Transcribe all of the entries, matching each one exactly.

== Segment start ==

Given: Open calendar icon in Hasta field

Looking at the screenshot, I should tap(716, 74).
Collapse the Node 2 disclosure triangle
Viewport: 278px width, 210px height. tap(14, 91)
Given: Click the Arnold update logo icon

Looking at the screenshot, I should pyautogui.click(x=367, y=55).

== Segment end ==

● ANSWER TO THIS EXERCISE
Given: Open calendar icon in Hasta field

Looking at the screenshot, I should tap(716, 74).
Collapse the Node 2 disclosure triangle
Viewport: 278px width, 210px height. tap(14, 91)
Given: Click the Arnold update logo icon

Looking at the screenshot, I should pyautogui.click(x=367, y=55).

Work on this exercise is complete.